SEC amends rules to woo SMEs, tech start-ups to stock market

2 July 2020 08:50 am

The Securities and Exchange Commission (SEC) has relaxed some Listing Rules and introduced new rules, making the route less daunting for small and medium-sized enterprises (SMEs) and business start-ups to seek a listing on the Colombo Stock Exchange (CSE) to gain access to public capital.


Similar to the developed capital markets in the West, the SEC has brought in new rules and amendments to the existing rules, to do away with the mandatory prior year positive earnings requirement for SMEs and start-ups before filing for an initial public offering (IPO).  


The SEC has approved the expansion of the current eligibility criteria by allowing the applicant entities to satisfy one of three tests stipulated by them.
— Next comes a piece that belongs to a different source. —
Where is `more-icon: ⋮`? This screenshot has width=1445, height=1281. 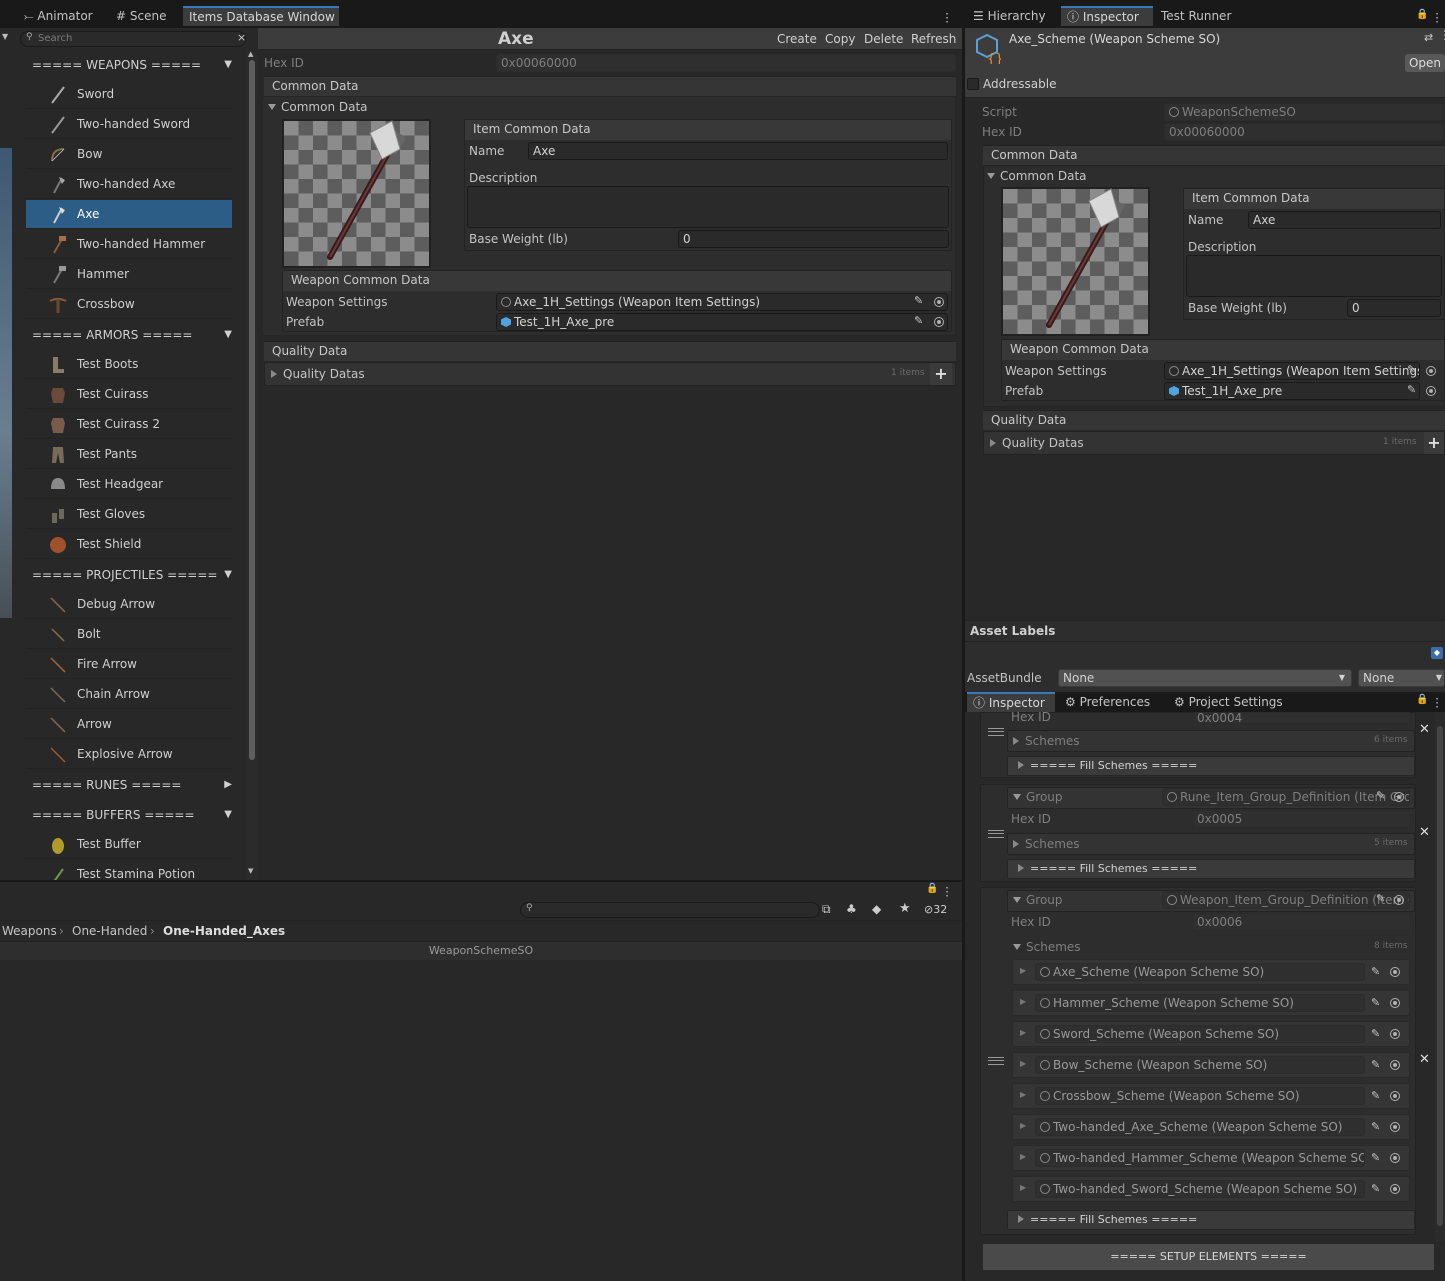 more-icon: ⋮ is located at coordinates (1442, 35).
The current criteria requires an IPO candidate to meet all three criteria—minimum stated capital, net profit and positive net assets—depending on the board in which the firm seeks a listing—the Main Board or Diri Savi Board. 


But the new criteria has been designed in such a way that the candidate will have to satisfy any one of the following tests— ‘profit and net assets test’ or ‘revenue and market capitalisation test’ or ‘positive operating cash flow and market capitalisation test’, to file for an IPO. 


The move is mainly aimed at attracting technology start-ups, which operate with tremendous upside earrings potential, as seen from the revenue and valuations but with limited physical assets and are yet behind profits. 


In the West, the IT-related companies such as Uber and Lyft in the ride-hailing business raised billions of dollars last year but are yet to record positive earnings.


Meanwhile, at a time when the Sri Lankan SMEs are accumulating debt, made possible by very low interest rates and the Central Bank liquidity, the easing of the route to the capital market will also enable them to raise equity and balance their funding mix without becoming overleveraged, exposing them for higher rates in 
the future. 


The SEC has also provided flexibility to the issuers to decide on the allotment basis,when the value of an IPO is more than Rs.3 billion, subject to the CSE agreeing to the proposed allotment basis.  

The new rules also propose to reduce the timeframe for an applicant entity to refund payments due on fully/partly rejected IPO applications and credit investors’ Central Depository System accounts with the securities allotted to improve efficiency.


It has also been decided to extend the timeframe to open the subscription list of an IPO from the existing requirement to allow the applicant to select the most opportune time to proceed.